- Flag
- Location of White Hall in Marion County, West Virginia.
- Coordinates: 39°25′34″N 80°11′1″W﻿ / ﻿39.42611°N 80.18361°W
- Country: United States
- State: West Virginia
- County: Marion
- Incorporated: December 8, 1992

Area
- • Total: 1.05 sq mi (2.73 km^{2})
- • Land: 1.05 sq mi (2.73 km^{2})
- • Water: 0 sq mi (0.00 km^{2})
- Elevation: 1,158 ft (353 m)

Population (2020)
- • Total: 700
- • Estimate (2021): 705
- • Density: 632.9/sq mi (244.35/km^{2})
- Time zone: UTC-5 (Eastern (EST))
- • Summer (DST): UTC-4 (EDT)
- ZIP codes: 26554-26555
- Area code: 304
- FIPS code: 54-86620
- GNIS feature ID: 1555973
- Website: www.townofwhitehallwv.org

= White Hall, West Virginia =

White Hall is a town in Marion County, West Virginia, United States. The population was 706 at the 2020 census. Incorporated on December 8, 1992, White Hall is adjacent to the county seat, Fairmont, and is part of the Fairmont, West Virginia, Micropolitan Statistical Area. White Hall has many different stores and restaurants.

==Geography==
White Hall is located at (39.426223, -80.183541).
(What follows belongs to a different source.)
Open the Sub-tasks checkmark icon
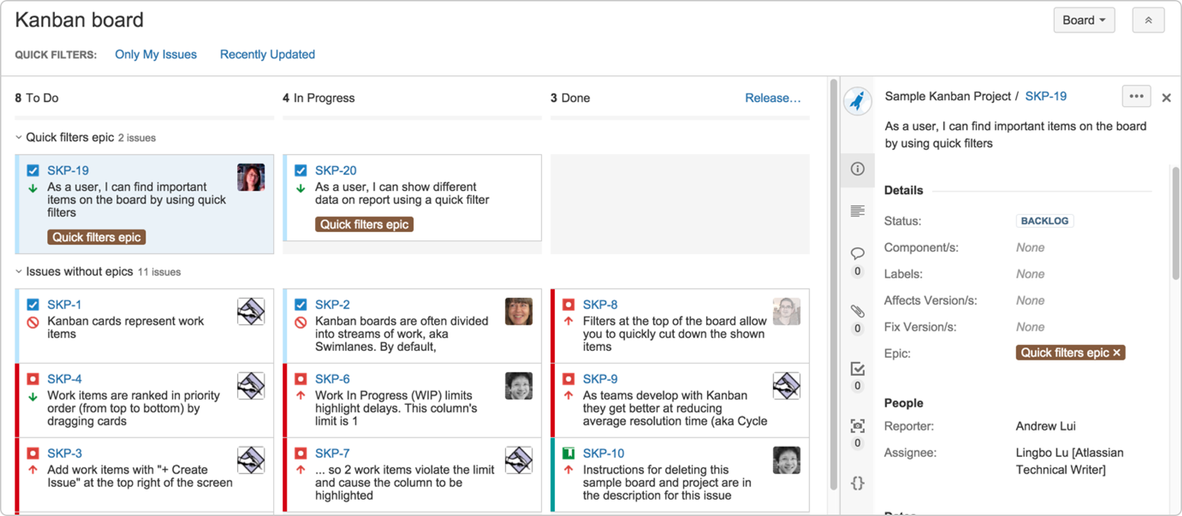 click(857, 369)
According to the United States Census Bureau, the town has a total area of 1.05 sqmi, all land.

==Demographics==

Historical population
| Census | Pop. | Note | %± |
| 2000 | 595 |  | — |
| 2010 | 648 |  | 8.9% |
| 2020 | 700 |  | 8.0% |
| 2021 (est.) | 705 | Increase | 0.7% |
U.S. Decennial Census

===2010 census===
At the 2010 census there were 648 people, 299 households, and 178 families living in the town. The population density was 617.1 PD/sqmi. There were 313 housing units at an average density of 298.1 /sqmi. The racial makeup of the town was 91.5% White, 2.5% African American, 0.2% Native American, 3.1% Asian, 0.3% from other races, and 2.5% from two or more races. Hispanic or Latino of any race were 1.9%.

Of the 299 households 20.7% had children under the age of 18 living with them, 46.2% were married couples living together, 10.7% had a female householder with no husband present, 2.7% had a male householder with no wife present, and 40.5% were non-families. 32.8% of households were one person and 9.7% were one person aged 65 or older. The average household size was 2.17 and the average family size was 2.78.
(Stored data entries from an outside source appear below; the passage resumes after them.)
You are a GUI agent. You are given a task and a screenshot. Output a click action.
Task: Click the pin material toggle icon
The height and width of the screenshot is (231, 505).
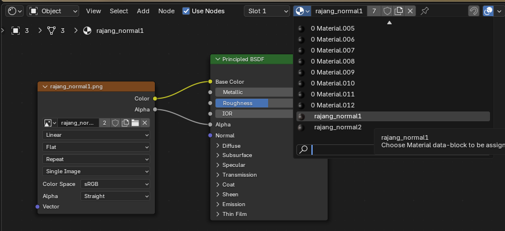click(425, 11)

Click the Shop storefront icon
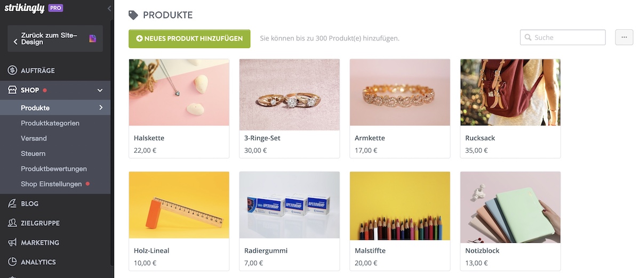click(12, 90)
The median age in the town was 40.9 years. 17.9% of residents were under the age of 18; 10.3% were between the ages of 18 and 24; 26.4% were from 25 to 44; 29.8% were from 45 to 64; and 15.6% were 65 or older. The gender makeup of the town was 48.5% male and 51.5% female.

===2000 census===
At the 2000 census there were 595 people, 262 households, and 161 families living in the town. The population density was 624.7 inhabitants per square mile (241.8/km^{2}). There were 295 housing units at an average density of 309.7 per square mile (119.9/km^{2}). The racial makeup of the town was 93.61% White, 2.18% African American, 2.18% Asian, 1.18% from other races, and 0.84% from two or more races. Hispanic or Latino of any race were 2.18%.
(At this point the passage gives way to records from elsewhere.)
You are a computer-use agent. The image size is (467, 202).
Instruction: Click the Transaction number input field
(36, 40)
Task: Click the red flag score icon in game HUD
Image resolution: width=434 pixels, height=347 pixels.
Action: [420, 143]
Of the 262 households 26.3% had children under the age of 18 living with them, 48.5% were married couples living together, 9.2% had a female householder with no husband present, and 38.5% were non-families. 32.1% of households were one person and 9.2% were one person aged 65 or older. The average household size was 2.27 and the average family size was 2.90.

The age distribution was 18.7% under the age of 18, 13.6% from 18 to 24, 32.3% from 25 to 44, 22.9% from 45 to 64, and 12.6% 65 or older. The median age was 35 years. For every 100 females there were 91.3 males. For every 100 females age 18 and over, there were 92.8 males.

The median household income was $412,813 and the median family income was $501,625. Males had a median income of $391,286 versus $291,722 for females. The per capita income for the town was $211,188. About 11.2% of families and 14.9% of the population were below the poverty line, including 25.0% of those under age 18 and 3.0% of those age 65 or over.